NATO allies are in a “logistics race” with Russia for vital ammunition supplies for Ukrainian forces as it launches a likely offensive in eastern Ukraine, alliance chief warns bottom.
Jens Stoltenberg notes that before the one-year anniversary of President Vladimir Putin’s all-out invasion on February 24, Russia has already launched its long-anticipated offensive in eastern Ukraine, with Ukrainian forces He said it began to consume ammunition at an unprecedented rate. The NATO Secretary General’s harsh remarks came on the eve of a meeting of allied defense ministers calling for adjustments to arms supplies to Ukraine.
“The reality is that we have seen the beginning [of the Russian offensive] already . . . we will send thousands and thousands more troops,” Stoltenberg told reporters on Monday. “It is clear that we are in the race for logistics. Key functions such as ammunition .

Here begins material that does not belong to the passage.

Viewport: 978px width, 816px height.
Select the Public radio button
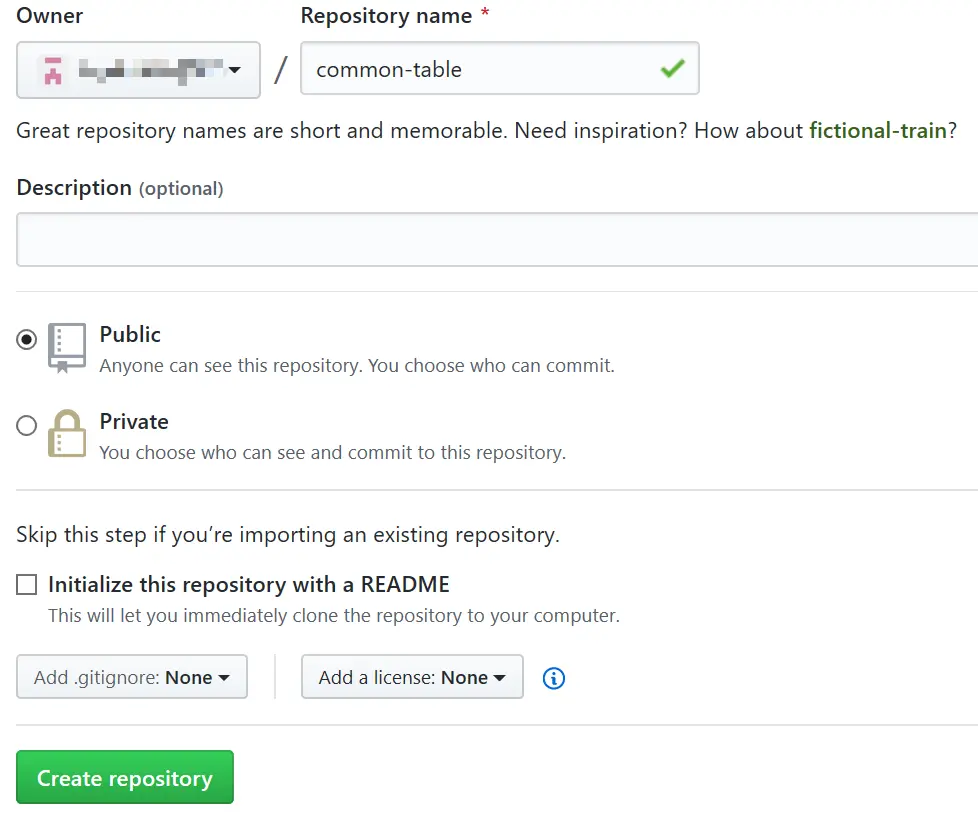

“A war of attrition becomes a battle of logistics,” he said. “Yes, there are challenges. Yes, there are problems…but we have a strategy for addressing them.”
UkraineRussia’s ammunition shortage has been “serious,” a senior Western intelligence official told the Financial Times, adding that the speed of Western supplies will determine the outcome of Russia’s attempts to regain control of the war. added.
Kiev’s army 5,000 shells per day — Equals the order of a small European country in one year of peacetime.
Russia is estimated to be firing four times that amount each day as it seeks to gain territory in the eastern part of the country and deploy tens of thousands of newly trained conscripts for the war. increase.
Russian troops are making nudging advances to capture the town of Bakhmut in the Donbass region in heavy fighting that has been compared to World War I conditions. Moscow is simultaneously targeting Ukrainian civilian infrastructure across the country with long-range missile strikes.
“The war in Ukraine has consumed enormous amounts of munitions and depleted allied stockpiles. Current Ukrainian ammunition consumption rates are many times higher than current production rates. It puts a strain on our defense industry,” Stoltenberg said.
Ammunition is expected to be the most important topic of discussion at the NATO defense ministers’ meeting. send a fighter.
Stoltenberg said the wait time to leave the factory has increased from 12 months to 28 months for large-caliber ammunition.
“We are not just sitting around doing nothing…the industry has the ability to increase production in the short term,” he added. “We can work more shifts and work weekends.
“We need to increase production and invest in capacity,” he said.
NATO recently ended emergency inventory checks of allied forces’ ammunition stockpiles and future orders in response to an unusual depletion of reserves caused by supporting Ukraine in the war.
This will give the Alliance a better understanding of where supplies are most strained and where action is most urgent, Stoltenberg said.
Ukraine’s Western allies “need to get things done as quickly as possible to protect their territories,” said Julian Smith, Ukrainian ambassador to Ukraine, adding that “new and additional pledges” will be made this week. He added that he expects
Separately, on Monday, Poland began training Ukrainian forces with German Leopard 2 main battle tanks. His month-long training in the village of Świętoszów in southern Poland is conducted by Polish, Canadian and Norwegian military instructors.
“We have 105 soldiers in training here,” said 2nd Lt. Krzysztof Sieracski, commander of the training group and senior staff member, adding that more Ukrainian soldiers are expected to arrive.
Poland’s Defense Minister Marius Właszczak said the United Nations on Leopards: announced last month Canada had already delivered tanks to Poland, and once the soldiers were trained, the tanks were shipped to Ukraine. “We are waiting for tanks from Norway. The instructors are already here. We are having preliminary discussions with the Spanish side,” Błaszczak said.